The design involves a magnet-drawn, silent bellows system. What that means is a single magnet is suspended in a liquid-filled acrylic tube, and surrounded by a cluster of magnets embedded in the bellow.
By jetting water through the tube using a series of cheap, interlinked water pumps, the magnets shoot back and forth with ease. This allows the bellows to move quickly and quietly, pushing the entire case's air volume up and over the components once per second.
The results are pretty phenomenal.
When tested with a 16-core, 32-thread AMD Ryzen 9 5950X (opens in new tab), and a Zotac RTX 3080 (opens in new tab), the CPU temps topped out at 60°C (140°F), and the GPU stood at an impressive 62°C (143.6°F).

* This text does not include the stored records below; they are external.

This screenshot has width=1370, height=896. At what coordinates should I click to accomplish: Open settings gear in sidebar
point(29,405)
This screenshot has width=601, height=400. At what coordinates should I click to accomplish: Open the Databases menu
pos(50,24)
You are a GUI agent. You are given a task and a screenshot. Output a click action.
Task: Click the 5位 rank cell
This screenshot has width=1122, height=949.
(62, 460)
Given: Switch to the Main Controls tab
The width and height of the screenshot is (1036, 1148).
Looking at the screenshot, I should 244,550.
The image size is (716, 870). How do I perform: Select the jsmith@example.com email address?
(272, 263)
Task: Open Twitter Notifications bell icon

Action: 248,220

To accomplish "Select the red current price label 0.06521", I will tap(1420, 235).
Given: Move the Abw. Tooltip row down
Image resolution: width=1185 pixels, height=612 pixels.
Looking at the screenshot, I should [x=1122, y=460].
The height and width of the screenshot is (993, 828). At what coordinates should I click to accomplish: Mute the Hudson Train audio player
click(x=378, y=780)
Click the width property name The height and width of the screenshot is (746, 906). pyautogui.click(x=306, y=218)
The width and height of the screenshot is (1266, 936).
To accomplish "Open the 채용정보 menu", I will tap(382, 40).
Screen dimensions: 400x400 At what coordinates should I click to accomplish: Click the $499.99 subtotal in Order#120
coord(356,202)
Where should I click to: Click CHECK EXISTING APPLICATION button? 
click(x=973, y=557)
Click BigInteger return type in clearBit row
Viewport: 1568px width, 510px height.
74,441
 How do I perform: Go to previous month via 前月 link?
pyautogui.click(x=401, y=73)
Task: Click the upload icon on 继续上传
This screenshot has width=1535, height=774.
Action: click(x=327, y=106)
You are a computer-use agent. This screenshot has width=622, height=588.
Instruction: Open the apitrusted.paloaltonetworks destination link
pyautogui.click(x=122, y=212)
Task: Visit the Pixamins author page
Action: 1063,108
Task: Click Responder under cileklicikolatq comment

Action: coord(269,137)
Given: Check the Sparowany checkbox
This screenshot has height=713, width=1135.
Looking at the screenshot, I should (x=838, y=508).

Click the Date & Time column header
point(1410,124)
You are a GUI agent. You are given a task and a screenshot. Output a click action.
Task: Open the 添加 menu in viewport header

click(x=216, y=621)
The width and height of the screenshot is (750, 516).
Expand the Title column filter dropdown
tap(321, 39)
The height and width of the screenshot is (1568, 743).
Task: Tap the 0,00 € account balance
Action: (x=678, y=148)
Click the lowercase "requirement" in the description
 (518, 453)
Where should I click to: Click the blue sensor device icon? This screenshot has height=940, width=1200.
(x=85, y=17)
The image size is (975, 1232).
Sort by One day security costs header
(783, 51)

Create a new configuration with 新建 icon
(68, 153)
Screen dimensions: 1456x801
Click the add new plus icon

So it works, it stays relatively quiet aside from some light flapping of the air vents (an easy fix according to Matt), and as an added bonus it looks super cool. So what's stopping us all from following suit? My guess is it's widespread adoption would be thwarted somewhat by the device's size.
It's pretty flippin' huge.
Housed in a case that trumps even a full tower EATX case—that's without the PC plonked on top—there's just not enough space under your average desk to fit the cooler. I'm sure a smaller unit could work, but whether it would be as effective is another matter entirely.
Looks like silent, effective, sci-fi looking cooling solutions may still be just out of reach, then. But I can't wait for someone to take this a step further.